Myers to challenge testimonies at elections inquiry
Public hearings at the Commission of Inquiry (CoI) into the March 02, 2020 elections will resume next Monday and will likely see lawyers cross-examining witnesses on behalf of former Deputy Chief Elections Officer (DCEO) Roxanne Myers.
The News Room confirmed Tuesday that Counsel from the law firm Hughes, Fields & Stoby has written the secretariat of the CoI, asking to be added to the proceedings so that persons who named Myers in their testimonies can be cross-examined.
When contacted, Secretary to the Commission Javed Shadick confirmed that the letter was received and indicated that the secretariat will respond soon.
He clarified that there are no objections to the request.
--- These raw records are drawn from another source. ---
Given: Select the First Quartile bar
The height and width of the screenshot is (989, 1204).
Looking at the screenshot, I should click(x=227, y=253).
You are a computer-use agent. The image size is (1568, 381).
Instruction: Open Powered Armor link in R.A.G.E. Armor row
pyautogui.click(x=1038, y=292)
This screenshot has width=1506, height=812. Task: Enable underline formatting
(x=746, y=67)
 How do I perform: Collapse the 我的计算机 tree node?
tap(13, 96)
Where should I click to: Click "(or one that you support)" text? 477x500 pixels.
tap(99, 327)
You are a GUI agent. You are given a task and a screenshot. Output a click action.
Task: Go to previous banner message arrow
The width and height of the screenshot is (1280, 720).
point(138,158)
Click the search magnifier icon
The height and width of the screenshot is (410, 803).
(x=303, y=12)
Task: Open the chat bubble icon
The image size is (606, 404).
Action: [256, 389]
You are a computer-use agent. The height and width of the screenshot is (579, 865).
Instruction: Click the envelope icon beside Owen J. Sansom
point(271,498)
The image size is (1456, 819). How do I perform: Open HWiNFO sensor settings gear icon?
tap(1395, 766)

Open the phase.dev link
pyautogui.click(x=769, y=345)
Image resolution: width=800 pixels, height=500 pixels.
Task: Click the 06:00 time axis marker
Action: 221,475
“We keep saying all the time whoever wants to come, can come. They can do so with their attorney, it doesn’t matter,” Shadick explained.
Myers has not indicated a willingness to give a statement or take the stand at the CoI just yet. The Commission has not formally invited her either.
Attorney Nigel Hughes, who is representing Myers on several electoral fraud-related charges in the Magistrate’s Court, is expected to represent her interest similarly at the CoI.
Already, several persons gave testimony before the CoI, all implicating Myers in an apparent breach of standard operating procedures. Some testified about her attempts to clear the District Four Command Center of observers and party agents, and her influence over other key election officials and members of the Guyana Police Force.
In a statement two weeks ago, the Commission’s Secretariat acknowledged that as the evidence unfolds in the inquiry, people’s reputations could be injured.
As a consequence, Chairman of the CoI, Justice of the Appeal (retired) of Turks and Caicos Stanley John has made it public that affected persons are entitled to appear before the Commission and be heard if they so desire.
“Anyone who is interested in appearing before the Commission and/or to be represented before the Commission should write to the Secretary to the Commission making that request,” a statement advised.
As the inquiry proceeds, the Secretary of the Commission will write to those persons against whom any allegation of impropriety has been made, setting out the details of the allegations and inviting such persons to appear before the Commission and providing a fair opportunity to such persons to comment on any adverse comment or allegation made against them.
The public hearings in the CoI began on Friday, November 04, 2022, and will last until January 2023.
The CoI is to determine what went wrong during the March 2020 General and Regional elections and who is culpable. The Commissioners in their report expected by March 2023 will also make recommendations for fixing Guyana’s electoral system.